SELECTED TEXT »
* * *
Whoever rules the Heartland, commands the World

Outsider from the right backed by left to beat Viktor Orbán

When Hungarian opposition leader Péter Márki-Zay was in Brussels at the end of last year, he visited the street where an MEP from prime minister Viktor Orbán’s ruling party, Fidesz, had fled down a drainpipe to evade a police raid on a “gay orgy” that broke lockdown rules. The MEP, who later resigned, had been an architect of a clause in Hungary’s constitution defining marriage as a heterosexual institution. The drainpipe visit was easy political capital for Márki-Zay, seeking to draw attention to the hypocrisy of the governing party, while stressing his commitment to LGBT rights and conservative credentials.

It’s the kind of move that has discombobulated Fidesz, who weren’t expecting to face this kind of challenge in Hungary’s parliamentary elections in spring 2022.

Márki-Zay, a conservative churchgoing father of seven, is the candidate for prime minister of six opposition parties, spanning social democrats to the former far right, who united to take on Orbán. “After 16 years it’s the first time the opposition has a real chance to win,” Róbert László, an election specialist at the Political Capital institute in Budapest, said.

Hungarians go to the polls in April or May in a contest that could bring down Orbán, whose 11-year experiment with “illiberal democracy” has resulted in Hungary becoming the first EU member state to be classed as only “partly free” by the NGO Freedom House.

“Nobody expected the left and centre parties who dominated the opposition could be led by an outsider coming from the right,” László said. “One of his super-powers is that he can’t be blamed as the puppet of the past leftist parties, or the ex-prime minister Ferenc Gyurcsány,” a wealthy former leader who remains deeply divisive.

Fidesz was preparing for a left-liberal candidate, such as the mayor of Budapest, Gergely Karácsony, or the leader of the Democratic Coalition, Klára Dobrev, who is married to Gyurcsány. “Now we can see that the Fidesz propaganda machine is confused,” László said. “[Márki-Zay] is not a liberal intelligentsia, he seems to be much more like a Fidesz member.”

Márki-Zay was never a party member, but he did vote Fidesz. He hasn’t since 2010. “I just became more and more upset with their populism, their betrayal of western values … corruption mostly,” he told the Observer. “Orbán has changed, not me.”

Speaking to journalists, Márki-Zay sought to distinguish his faith from Orbán’s professions in defence of Hungary’s Christian culture. “I was a Christian way before Orbán. Orbán was still in the Communist youth movement when I attended church every Sunday in communist times.”

Budapest’s mayor Gergely Karacsony and Péter Márki-Zay

It’s a typically blunt statement from Márki-Zay, who is equally plain-speaking in English and Hungarian. He polished his English during nearly five years in North America, where he worked for a car-parts company. Márki-Zay, who has two degrees and a PhD in economic history, spent five weeks in Canada working as a door-to-door salesman. His firm later promoted him to a job in the US, where political curiosity took him to 2008 campaign events for presidential contenders Barack Obama, Hillary Clinton and John McCain.Advertisement

Known to the Hungarian political world as MZP, Márki-Zay made his political debut in his hometown of Hódmezővásárhely, a Fidesz stronghold in southern Hungary. Two days after he announced his mayoral run in 2018, he was dismissed from his job at an electrical components company. Soon after, five surveillance cameras appeared on his street. Government-friendly media launched vicious attacks on his wife. More recently he has been called an American spy, a CIA agent and a tool of Gyurcsány.
* * *
REQUIRED TASKS »
a: In the article on the Hungarian opposition, write out the passage beginning at the words "It’s the kind" and stopping after "in spring 2022.", substituting "unsettled" for "discombobulated".
b: Name every 2008 United States presidential contender whose campaign events the article on the Hungarian opposition says Márki-Zay attended.
c: Answer these questions from the article on the Hungarian opposition:
(i) How many children does Márki-Zay have?
(ii) For how long did he work as a door-to-door salesman in Canada?
(iii) In what year did he announce his run for mayor?

DATA LINES »
* * *
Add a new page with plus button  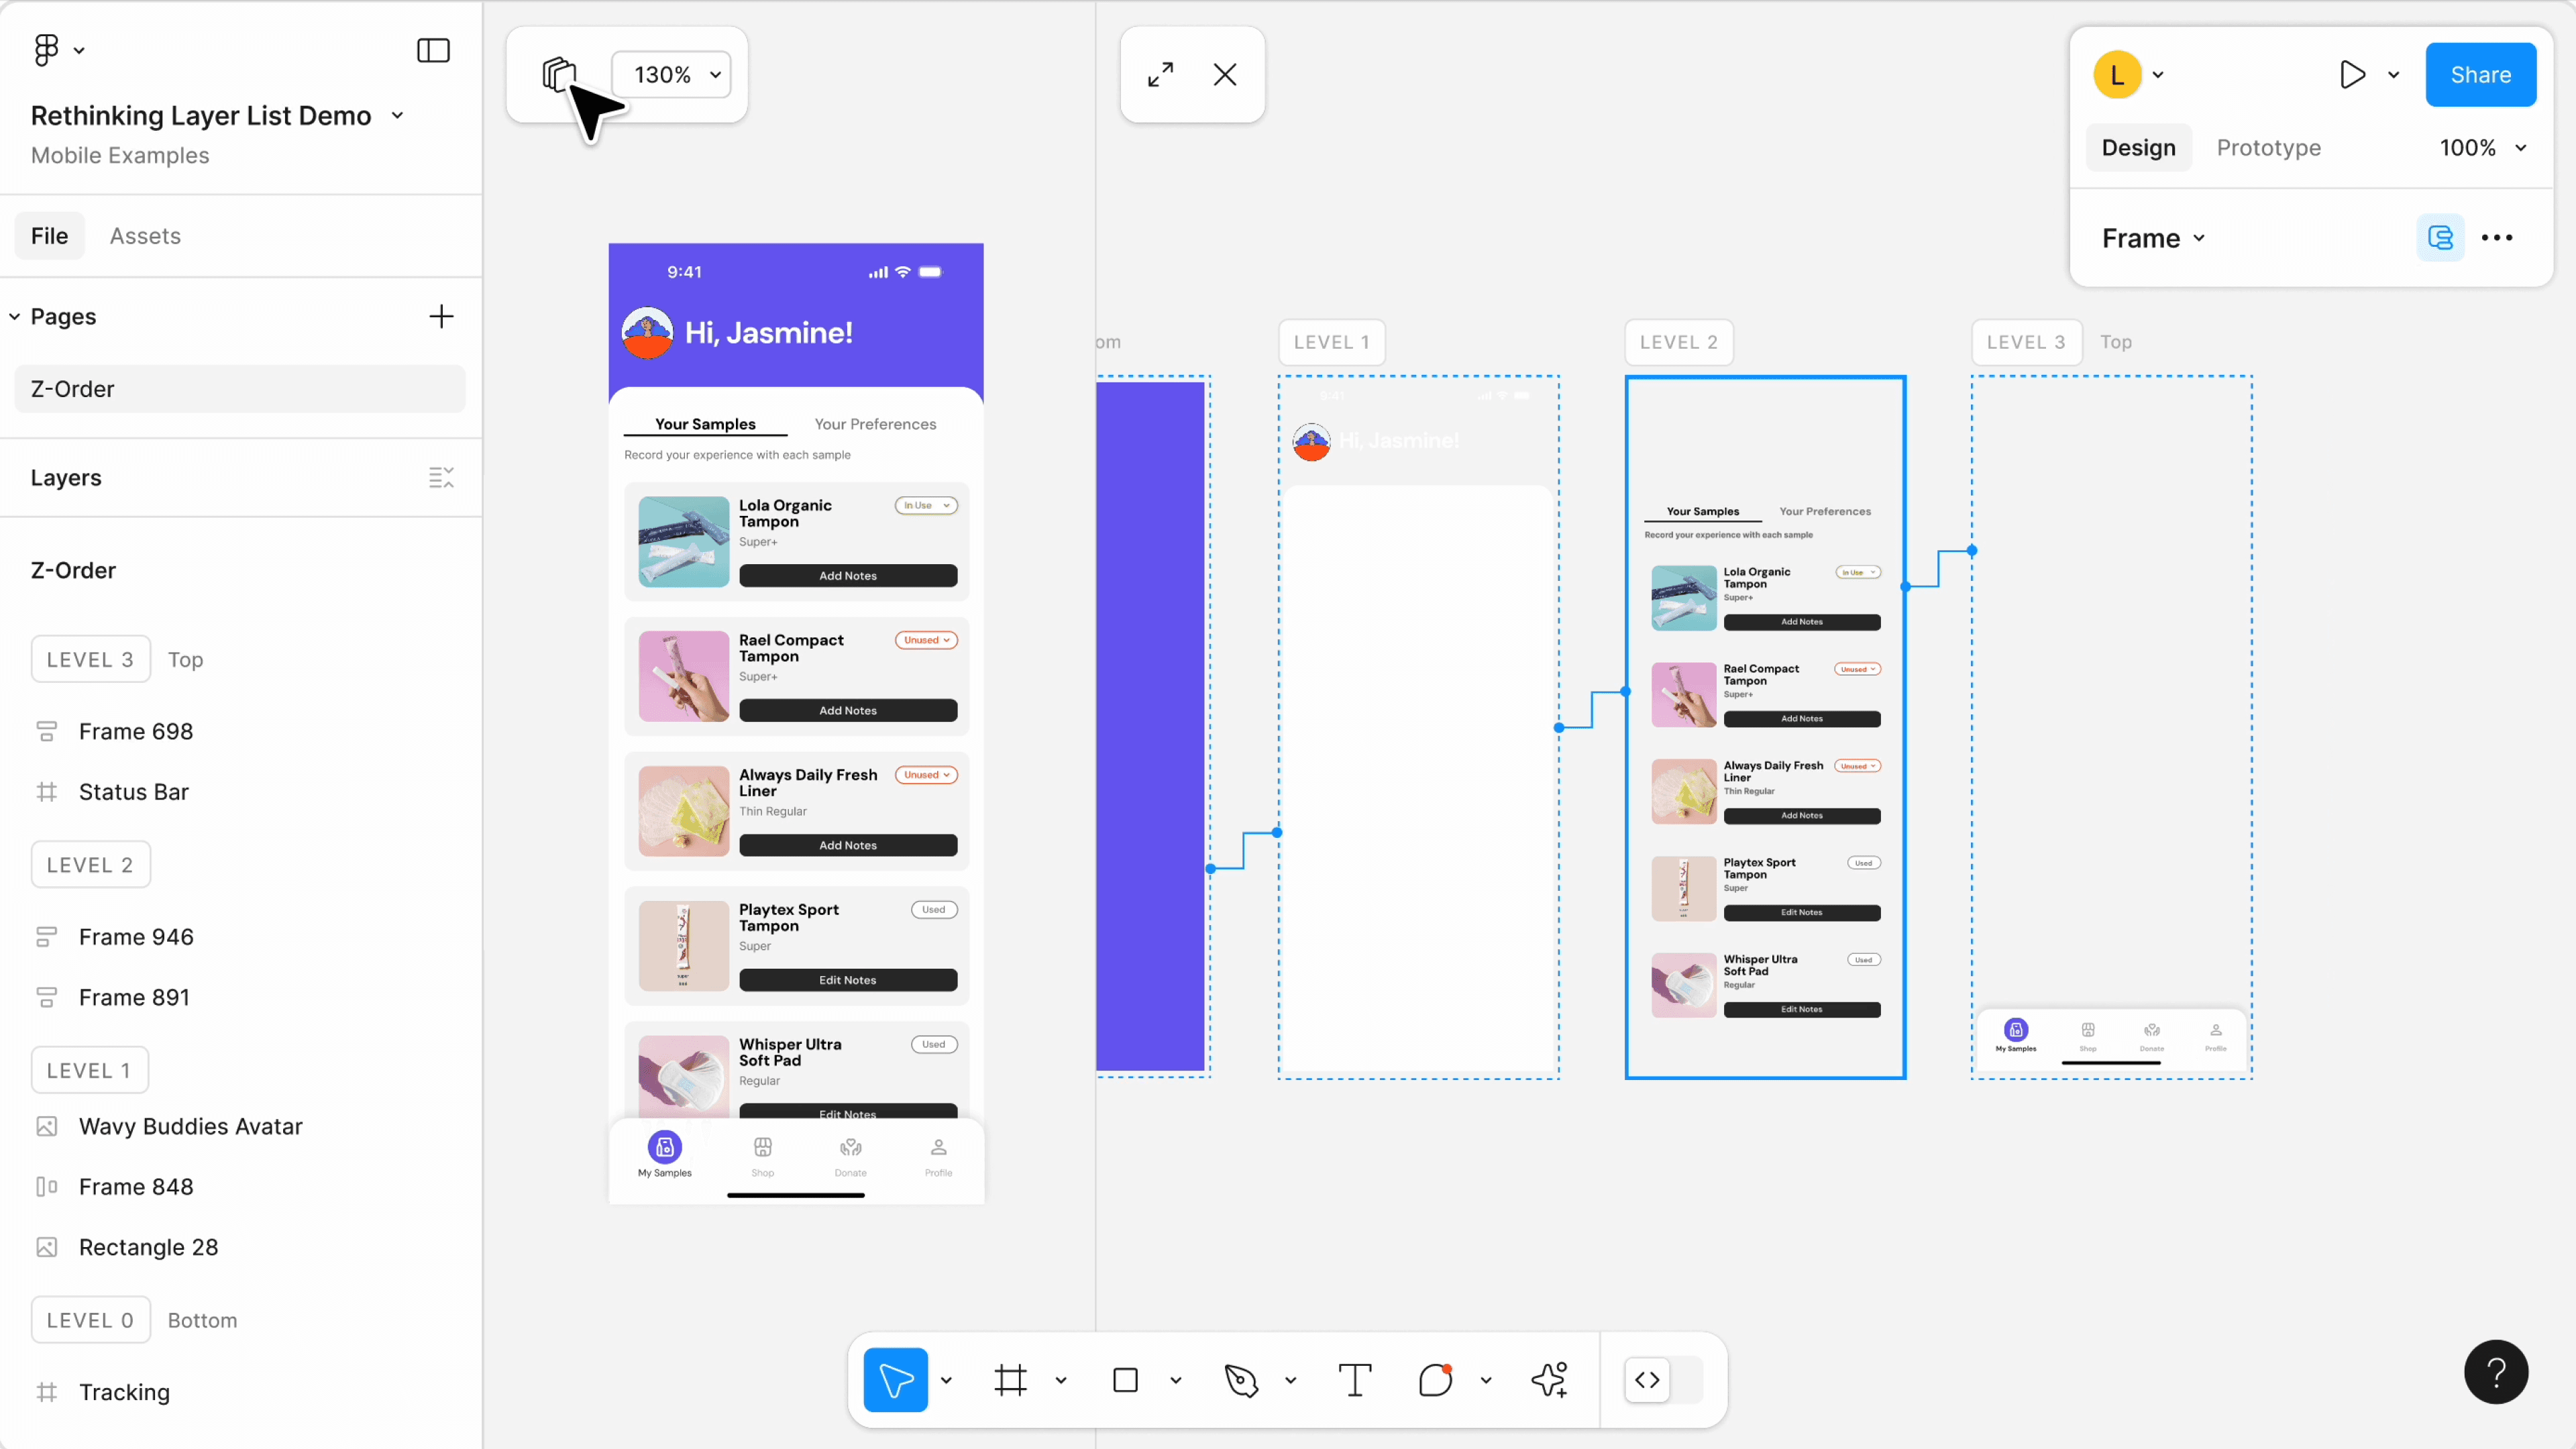pyautogui.click(x=441, y=317)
* * *
SOLUTIONS »
a:
It’s the kind of move that has unsettled Fidesz, who weren’t expecting to face this kind of challenge in Hungary’s parliamentary elections in spring 2022.

b: Barack Obama, Hillary Clinton, John McCain

c:
(i) Seven
(ii) Five weeks
(iii) 2018